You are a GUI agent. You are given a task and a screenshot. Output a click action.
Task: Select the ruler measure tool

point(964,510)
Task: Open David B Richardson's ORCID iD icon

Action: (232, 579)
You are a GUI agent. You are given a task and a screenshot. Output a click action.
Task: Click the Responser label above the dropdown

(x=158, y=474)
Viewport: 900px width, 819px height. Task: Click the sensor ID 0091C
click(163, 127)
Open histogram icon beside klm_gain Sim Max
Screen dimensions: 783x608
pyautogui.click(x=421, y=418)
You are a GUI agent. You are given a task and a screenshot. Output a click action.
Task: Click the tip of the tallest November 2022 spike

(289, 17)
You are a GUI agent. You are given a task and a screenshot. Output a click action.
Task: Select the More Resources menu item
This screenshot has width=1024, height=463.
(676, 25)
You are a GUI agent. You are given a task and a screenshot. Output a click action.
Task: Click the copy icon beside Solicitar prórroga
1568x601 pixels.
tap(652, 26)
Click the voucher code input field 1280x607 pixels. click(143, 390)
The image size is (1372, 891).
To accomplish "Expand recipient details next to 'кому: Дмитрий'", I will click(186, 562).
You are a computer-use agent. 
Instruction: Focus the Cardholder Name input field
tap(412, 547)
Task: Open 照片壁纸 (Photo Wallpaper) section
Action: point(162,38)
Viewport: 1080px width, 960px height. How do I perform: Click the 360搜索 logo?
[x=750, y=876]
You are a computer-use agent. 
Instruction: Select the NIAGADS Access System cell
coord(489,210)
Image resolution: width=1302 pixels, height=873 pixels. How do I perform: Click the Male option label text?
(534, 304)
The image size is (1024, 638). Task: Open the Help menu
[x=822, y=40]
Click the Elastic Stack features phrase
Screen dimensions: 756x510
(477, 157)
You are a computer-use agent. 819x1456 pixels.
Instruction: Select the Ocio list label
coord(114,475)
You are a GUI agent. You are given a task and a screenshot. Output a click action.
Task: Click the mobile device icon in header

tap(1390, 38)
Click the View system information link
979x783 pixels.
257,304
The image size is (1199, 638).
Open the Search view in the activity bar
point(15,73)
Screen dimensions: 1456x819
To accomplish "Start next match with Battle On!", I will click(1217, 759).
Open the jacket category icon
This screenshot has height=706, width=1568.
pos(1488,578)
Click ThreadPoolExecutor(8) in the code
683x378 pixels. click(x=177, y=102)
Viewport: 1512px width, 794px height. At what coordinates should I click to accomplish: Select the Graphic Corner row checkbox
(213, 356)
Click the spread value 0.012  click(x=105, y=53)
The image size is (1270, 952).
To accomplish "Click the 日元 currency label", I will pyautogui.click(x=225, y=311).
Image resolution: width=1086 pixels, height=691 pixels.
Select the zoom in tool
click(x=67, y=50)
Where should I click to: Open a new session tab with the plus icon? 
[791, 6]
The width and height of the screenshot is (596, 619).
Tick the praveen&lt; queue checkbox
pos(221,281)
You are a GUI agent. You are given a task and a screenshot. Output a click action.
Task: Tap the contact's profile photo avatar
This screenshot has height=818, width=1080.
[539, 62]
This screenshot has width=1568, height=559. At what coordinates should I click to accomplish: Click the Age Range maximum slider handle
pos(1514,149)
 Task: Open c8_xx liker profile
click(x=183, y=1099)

::::::::

WHAT YOU SHOULD DO – Word for word, repeat each line of the listing.

FINISHED TASK –
You are a GUI agent. You are given a task and a screenshot. Output a click action.
Task: Select the ruler measure tool

point(964,510)
Task: Open David B Richardson's ORCID iD icon

Action: (232, 579)
You are a GUI agent. You are given a task and a screenshot. Output a click action.
Task: Click the Responser label above the dropdown

(x=158, y=474)
Viewport: 900px width, 819px height. Task: Click the sensor ID 0091C
click(163, 127)
Open histogram icon beside klm_gain Sim Max
Screen dimensions: 783x608
pyautogui.click(x=421, y=418)
You are a GUI agent. You are given a task and a screenshot. Output a click action.
Task: Click the tip of the tallest November 2022 spike

(289, 17)
You are a GUI agent. You are given a task and a screenshot. Output a click action.
Task: Select the More Resources menu item
This screenshot has width=1024, height=463.
(676, 25)
You are a GUI agent. You are given a task and a screenshot. Output a click action.
Task: Click the copy icon beside Solicitar prórroga
1568x601 pixels.
tap(652, 26)
Click the voucher code input field 1280x607 pixels. click(143, 390)
The image size is (1372, 891).
To accomplish "Expand recipient details next to 'кому: Дмитрий'", I will click(186, 562).
You are a computer-use agent. 
Instruction: Focus the Cardholder Name input field
tap(412, 547)
Task: Open 照片壁纸 (Photo Wallpaper) section
Action: point(162,38)
Viewport: 1080px width, 960px height. How do I perform: Click the 360搜索 logo?
[x=750, y=876]
You are a computer-use agent. 
Instruction: Select the NIAGADS Access System cell
coord(489,210)
Image resolution: width=1302 pixels, height=873 pixels. How do I perform: Click the Male option label text?
(534, 304)
The image size is (1024, 638). Task: Open the Help menu
[x=822, y=40]
Click the Elastic Stack features phrase
Screen dimensions: 756x510
(477, 157)
You are a computer-use agent. 819x1456 pixels.
Instruction: Select the Ocio list label
coord(114,475)
You are a GUI agent. You are given a task and a screenshot. Output a click action.
Task: Click the mobile device icon in header

tap(1390, 38)
Click the View system information link
979x783 pixels.
257,304
The image size is (1199, 638).
Open the Search view in the activity bar
point(15,73)
Screen dimensions: 1456x819
To accomplish "Start next match with Battle On!", I will click(1217, 759).
Open the jacket category icon
This screenshot has height=706, width=1568.
pos(1488,578)
Click ThreadPoolExecutor(8) in the code
683x378 pixels. click(x=177, y=102)
Viewport: 1512px width, 794px height. At what coordinates should I click to accomplish: Select the Graphic Corner row checkbox
(213, 356)
Click the spread value 0.012  click(x=105, y=53)
The image size is (1270, 952).
To accomplish "Click the 日元 currency label", I will pyautogui.click(x=225, y=311).
Image resolution: width=1086 pixels, height=691 pixels.
Select the zoom in tool
click(x=67, y=50)
Where should I click to: Open a new session tab with the plus icon? 
[791, 6]
The width and height of the screenshot is (596, 619).
Tick the praveen&lt; queue checkbox
pos(221,281)
You are a GUI agent. You are given a task and a screenshot. Output a click action.
Task: Tap the contact's profile photo avatar
This screenshot has height=818, width=1080.
[539, 62]
This screenshot has width=1568, height=559. At what coordinates should I click to accomplish: Click the Age Range maximum slider handle
pos(1514,149)
 Task: Open c8_xx liker profile
click(x=183, y=1099)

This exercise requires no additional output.